Jean-Robert Toussaint

Personal information
- Full name: Jean-Robert Toussaint Jr
- Date of birth: 5 April 1966 (age 60)
- Place of birth: Limbé, Haiti
- Height: 1.65 m (5 ft 5 in)
- Position: Midfielder

College career
- Years: Team / Apps / (Gls)
- 1985–1988: Hartford Hawks

Senior career*
- Years: Team / Apps / (Gls)
- 1988–1992: Montreal Supra / 20 / (1)
- 1995: New Hampshire Ramblers / 5 / (0)

International career
- 1984: Canada U19

Managerial career
- 2005: Laval Dynamites

= Jean-Robert Toussaint =

Canadian soccer player (born 1966)

Jean-Robert Toussaint (born 5 April 1966) is a former soccer player who had stints in the USISL Pro League, and the Canadian Soccer League.

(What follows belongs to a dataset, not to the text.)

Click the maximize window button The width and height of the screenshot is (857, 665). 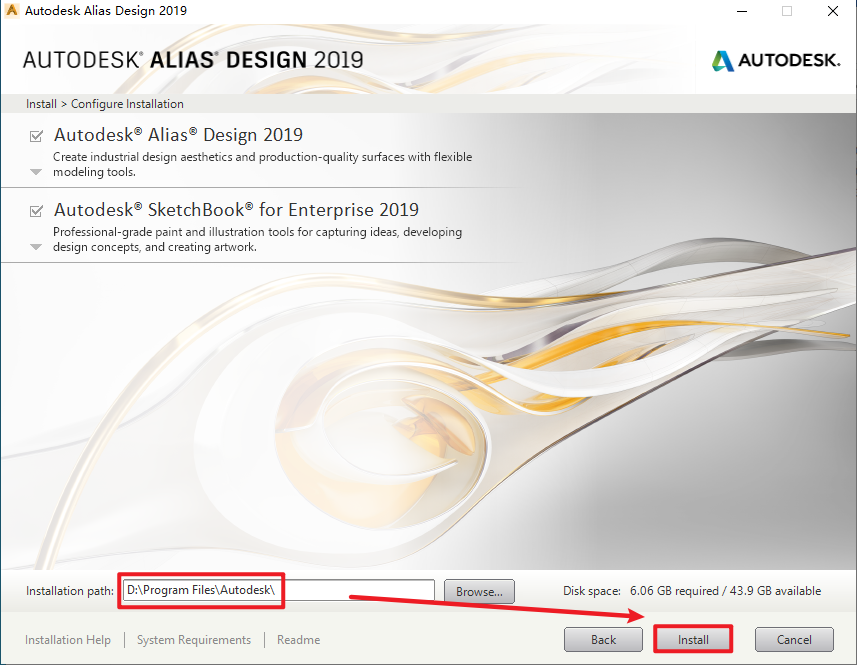pyautogui.click(x=787, y=11)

Born in Haiti, he represented Canada at youth international level.

== Professional career ==
Toussaint began his career in the Canadian Soccer League in 1988 with the Montreal Supra, and had a stint with the New Hampshire Ramblers of the USISL Pro League in 1995. In 2005, he was appointed head coach for the Laval Dynamites of the Canadian Professional Soccer League. He brought in the likes of Nicolas Lesage, Rachid Madkour, and Mohamed Ridouani. He achieved a third-place finish in the Eastern Conference which secured a postseason berth for the club. In the playoffs, he led Laval to the semi-finals where they faced Toronto Croatia, but lost to a score of 1–0.

==Personal life==
Toussaint's son Cédric is also a soccer player.

He was a coach for the Dragons of the Collège Saint-Jean Vianney.